I know this is a quadratic program, to find $\mathbf{z}^*$ that minimizes $\frac{1}{2}\|\mathbf{x}_0 - \mathbf{z}\|^2$ subject to $\mathbf{z} \in \text{conv}(V)$.

I also know that $\text{conv}(V)$ is a polytope and expressible as a set $S = \{ \mathbf{x} : A\mathbf{x} \le \mathbf{b} \}$.

However, I don't know how to derive the constraint matrix and constraint vector $(A,\mathbf{b})$ from the vectors in $V$.

Secondarily, I'm wondering if there are simple and fast algorithms to solve this problem. The number of vectors in $V$ will be less than 250 and the dimensionality will be less than 50.
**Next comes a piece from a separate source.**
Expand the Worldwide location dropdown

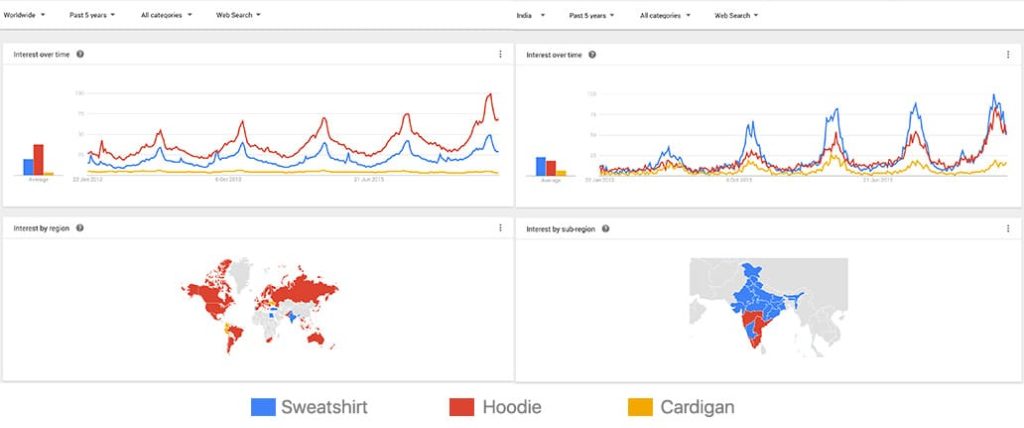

And finally, I am hoping to express the solution $\mathbf{z}^* = \text{Proj}(\mathbf{x}_0)$ in something like barycentric coordinates with respect to the vectors in $V$. In other words, I'd like to express $\mathbf{z}^*$ as the vector $(\alpha_1, \ldots, \alpha_n)$ such that $\mathbf{z}^* = \sum_i \alpha_i \mathbf{v}_i$ with $\alpha_i \ge 0$ and $\sum_i \alpha_i = 1$. Given that the set $V$ won't be linearly independent (because $n > d$), I know that such barycentric coordinates are not well defined. I'm hoping to use something akin to a least norm solution $\|\alpha\|^2$ here.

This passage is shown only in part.